I always have my eye out for papers by Roth. Both he and his colleague at the University of Illinois Urbana-Champaign, Jiawei Han, publish well-thought and practical papers in the areas of knowledge representation and data mining. Various groups at Illinois also offer open-source software resources useful to these tasks. These efforts, in my view, are some of the best available worldwide.
The authors are proponents for the use of knowledge bases in machine learning for the same reasons we are: “Two essential problems of machine learning are how to generate features and how to acquire labels for machines to learn. Particularly, labeling large amount of data for each domain-specific problem can be very time consuming and costly. It has become a key obstacle in making learning protocols realistic in applications.” The authors then go on to address in specifics how knowledge bases can overcome these problems.

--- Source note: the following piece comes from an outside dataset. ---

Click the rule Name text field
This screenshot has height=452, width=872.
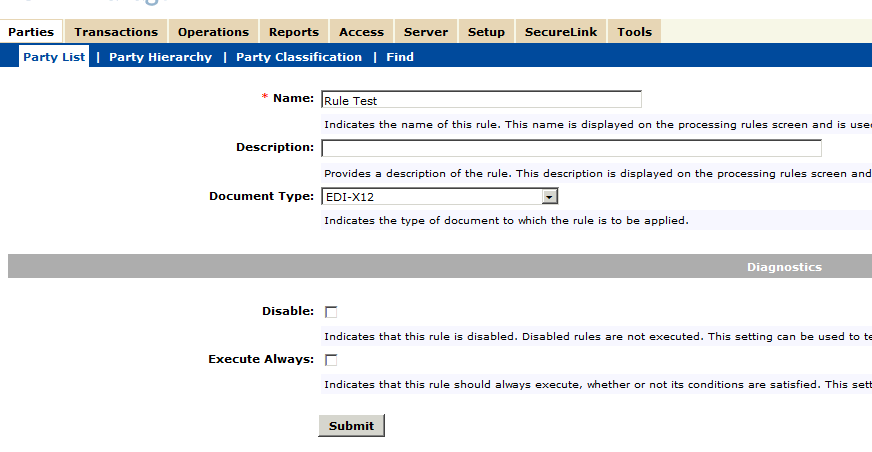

Besides the valuable reference listing, the other real contribution of the paper is how it frames and organizes what roles knowledge bases can play in AI. Like the paper’s problem statement, the authors organize their presentation around features and labels. They discuss the use and role of various techniques in relation to machine learning applications. The way they structure their presentation should be a help to those new to KBAI and the variety of terminology inherent to the field. Based on my own experience, I find their characterizations and guidance to be spot on.
I really have only one bone to pick with this otherwise excellent paper. No where do the authors discuss the quality, coherence or accuracy of the underlying knowledge bases used to perform these tasks. Many of the cited KB sources have known quality problems, some of which we have discussed before, such as Wikipedia (coverage and category structure), YAGO (reliance on WordNet), Freebase (highly variable quality and no longer maintained), Cyc (questionable upper ontology and mis-assignments), DBpedia (simplistic schema), etc. One of the major reasons for our efforts with KBpedia is to continue to work to create cleaner training environments suitable to machine learning so as to reduce the GIGO problem.
Still, quibbles aside, this paper will prove highly useful to anyone interested in distant supervised machine learning and knowledge-based artificial intelligence. For the foreseeable future, this paper should be a standard reference in your KBAI library.